=== EXCERPTED RECORDS ===

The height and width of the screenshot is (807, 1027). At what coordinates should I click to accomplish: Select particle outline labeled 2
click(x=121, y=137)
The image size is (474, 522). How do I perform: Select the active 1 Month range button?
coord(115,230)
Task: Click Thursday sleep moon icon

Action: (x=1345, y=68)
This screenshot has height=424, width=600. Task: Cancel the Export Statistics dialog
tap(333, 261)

===
=== EXCERPTED RECORDS ===

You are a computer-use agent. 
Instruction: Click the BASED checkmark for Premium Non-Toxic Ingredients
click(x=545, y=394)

===
=== EXCERPTED RECORDS ===

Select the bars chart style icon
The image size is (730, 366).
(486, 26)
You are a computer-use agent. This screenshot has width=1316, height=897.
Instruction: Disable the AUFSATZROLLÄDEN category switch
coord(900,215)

===

- WORK REQUIRED -
Wherever the string "agent" appears in a line of the records above, copy that line.

- RESPONSE AREA -
You are a computer-use agent. 
You are a computer-use agent. This screenshot has width=1316, height=897.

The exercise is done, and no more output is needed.